U.S. President Barack Obama wrapped up his short visit to Japan Saturday by renewing U.S. commitment to Asia. The president's visit began with sharp criticism over a U.S. plan to move its Marine base in the southern island of Okinawa. But Mr. Obama and Prime Minister Yukio Hatoyama set aside their differences to emphasize cooperation on everything from the war in Afghanistan to climate change.
President Obama's first visit to Japan lasted just 24 hours. But he used the short time to address concerns about strained ties between the two countries. The president renewed his commitment to building a strong alliance between the two countries in a speech in Tokyo. In a joint news conference, Prime Minister Yukio Hatoyama vowed to use the 50th anniversary of the U.S.-Japan alliance to reshape and strengthen the countries' relationship.
Mr. Hatoyama said it is especially important to strengthen ties to tackle issues around the globe. He said he wants to build a new, forward thinking U.S.-Japan alliance.
That alliance has been tested recently, because of differences over a 2006 agreement to realign U.S. troops in the southern island of Okinawa. The agreement calls for Marine Corps Air Station Futenma to be moved from a densely populated area to a remote region of the prefecture.
But Mr. Hatoyama wants to review the plan because it was signed under a previous administration. He campaigned and won on a promise to develop a "more equal" relationship with the United States.
That has put him at odds with Washington. Mr. Obama and Mr. Hatoyama tried to quiet concerns about growing animosity between the two nations. Instead, they vowed to reach a quick resolution through a bilateral working group.
In Okinawa, some remained skeptical.
This man told a Japanese television station that he wants Mr. Obama to come visit Okinawa himself. He said if the president sees first hand the burden U.S. military bases have placed on our community he will understand our frustration.

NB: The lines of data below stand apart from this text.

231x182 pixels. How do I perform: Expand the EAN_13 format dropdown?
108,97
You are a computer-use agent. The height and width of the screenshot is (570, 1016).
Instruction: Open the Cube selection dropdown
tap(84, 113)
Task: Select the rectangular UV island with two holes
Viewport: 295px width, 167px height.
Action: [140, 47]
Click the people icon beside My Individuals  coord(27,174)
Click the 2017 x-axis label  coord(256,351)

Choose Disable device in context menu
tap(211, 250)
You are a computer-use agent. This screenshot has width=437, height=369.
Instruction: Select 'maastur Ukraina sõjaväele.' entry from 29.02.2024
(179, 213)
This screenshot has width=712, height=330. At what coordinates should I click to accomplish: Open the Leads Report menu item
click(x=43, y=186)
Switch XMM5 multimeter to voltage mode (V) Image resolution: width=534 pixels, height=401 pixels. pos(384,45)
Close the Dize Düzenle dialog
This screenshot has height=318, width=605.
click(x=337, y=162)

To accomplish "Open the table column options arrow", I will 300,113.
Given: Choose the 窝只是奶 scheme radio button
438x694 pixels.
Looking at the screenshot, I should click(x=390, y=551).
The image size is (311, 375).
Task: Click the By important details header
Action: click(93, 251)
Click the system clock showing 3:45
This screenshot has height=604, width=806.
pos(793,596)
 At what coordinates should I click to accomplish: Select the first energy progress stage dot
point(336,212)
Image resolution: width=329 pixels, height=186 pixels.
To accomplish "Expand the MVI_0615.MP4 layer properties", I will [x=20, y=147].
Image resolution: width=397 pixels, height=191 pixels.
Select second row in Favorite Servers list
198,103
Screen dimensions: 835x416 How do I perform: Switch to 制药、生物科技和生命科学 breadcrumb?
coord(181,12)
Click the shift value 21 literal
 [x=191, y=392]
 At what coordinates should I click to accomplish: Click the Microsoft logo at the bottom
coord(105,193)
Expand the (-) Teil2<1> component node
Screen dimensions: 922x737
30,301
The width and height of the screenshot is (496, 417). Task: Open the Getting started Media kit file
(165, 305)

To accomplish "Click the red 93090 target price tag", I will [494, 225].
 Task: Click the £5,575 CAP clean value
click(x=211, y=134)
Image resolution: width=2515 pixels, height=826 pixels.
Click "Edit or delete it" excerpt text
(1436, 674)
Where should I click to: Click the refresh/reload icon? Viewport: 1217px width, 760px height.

Outrage over the Futenma issue sparked large protests throughout the country ahead of Mr. Obama's visit. But the president has largely remained popular in Japan, in part because of his personal ties to Asia. He tried to connect with the public here by talking about his childhood in Indonesia and his visit to Japan as a young boy. Mr. Obama described himself as America's "first Pacific president."
And that seemed to resonate with many people who waited in the rain to catch a glimpse of Mr. Obama's motorcade.
This man flew in from Obama City Japan with a handful of other supporters. He handed out stickers and T-shirts that read "I love Obama." He said he knows it is not likely - but that he came on the slight chance that he might be able to see him.